Breastfeeding across time and place: the construction of cultural norms
Drawing on ethnographic research with parents in London and Paris, this paper examines the narratives of women who breastfeed ‘to full term’ (typically for a period of several years) as part of a philosophy of ‘attachment parenting’ – an approach to childcare which validates long term proximity between child and care‐taker. As a non-conventional practice, examination of their accounts provides a vantage point by which to reflect on wider cultural norms surrounding infant feeding and care. Typically, women narrate their decision to breastfeed to ‘full term’ as ‘natural’: ‘evolutionarily appropriate,’ ‘scientifically best,’ and ‘what feels right’ in the heart. What follows in the presentation is a reflection on how these various ‘accountability strategies’ are given credence in narratives of mothering, how they might be understood as part of a wider shift towards a more ‘intensive’ parenting culture (Lee et al. 2014), and what the social implications of that might be. In parallel with other presentations during the day, the paper explores the issues of politicization in reproductive decision making, moralization and identity work, scientisation and changing meanings of choice.

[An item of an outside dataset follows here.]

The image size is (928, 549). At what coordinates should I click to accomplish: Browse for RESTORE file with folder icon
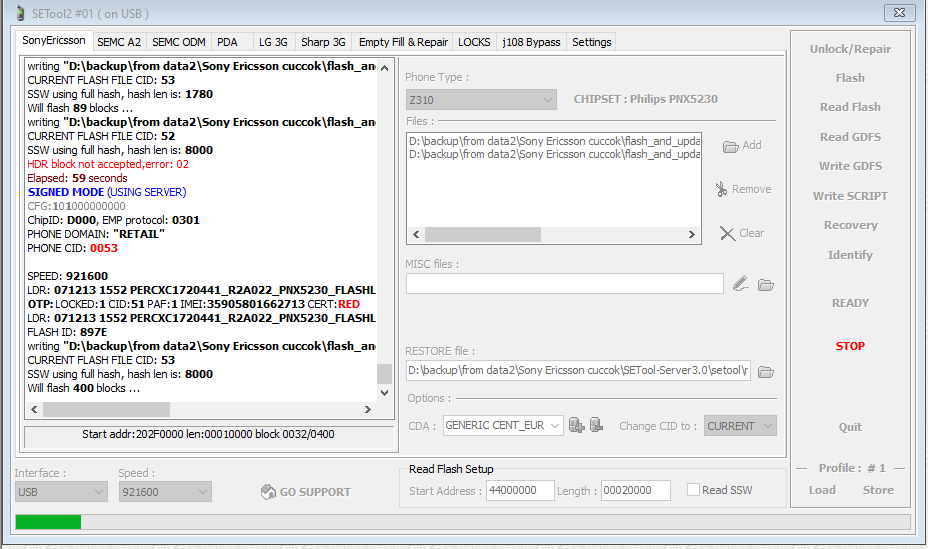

Dr Charlotte Faircloth is a Senior Lecturer in the Department of Social Sciences at the University of Roehampton, London. She is also a Visiting Scholar and founding member of the Centre for Parenting Culture Studies (CPCS) at the University of Kent. She is author of ‘Militant Lactivism? Attachment Parenting and Intensive Motherhood in the UK and France’ and, with colleagues in CPCS, ‘Parenting Culture Studies’.
The emotional and practical experiences of formula-feeding mothers
Dr Victoria Fallon, School of Psychology, University of Liverpool
The majority of infant feeding research is focused on identifying mother’s reasons for the cessation of breastfeeding. The experience of mothers who choose to use formula is largely overlooked in quantitative designs. This study aimed to describe the emotional and practical experiences of mothers who formula feed in any quantity, and examine whether these experiences would vary among different cohorts of formula feeding mothers according to prenatal feeding intention and postnatal feeding method. A total of 890 mothers of infants up to 26 weeks of age, who were currently formula feeding in any quantity, were recruited through relevant international social media sites via advertisements providing a link to an online survey. Predictors of emotional experiences included guilt, stigma, satisfaction, and defense as a result of their infant feeding choices. Practical predictor variables included support received from health professionals, respect displayed by their everyday environment, and main sources of infant feeding information. Descriptive findings from the overall sample highlighted a worryingly high percentage of mother’s experienced negative emotions as a result of their decision to use formula. Multinomial logit models revealed that negative emotions such as guilt, dissatisfaction, and stigma were directly associated with feeding intention and method. The evidence suggests that the current approach to infant feeding promotion and support may be paradoxically related to significant issues with emotional well-being. These findings support criticisms of how infant feeding recommendations are framed by health care professionals and policy makers, and highlight a need to address formula feeding in a more balanced, woman-centred manner.
Vicky Fallon is a Lecturer in the School of Psychology at the University of Liverpool. She is affiliated with the Appetite and Obesity research group in the Department of Psychological Sciences. Her research interests concern perinatal mental health and early infant development, in particular infant nutrition. Her PhD examined maternal anxiety and infant feeding from pregnancy to parenthood.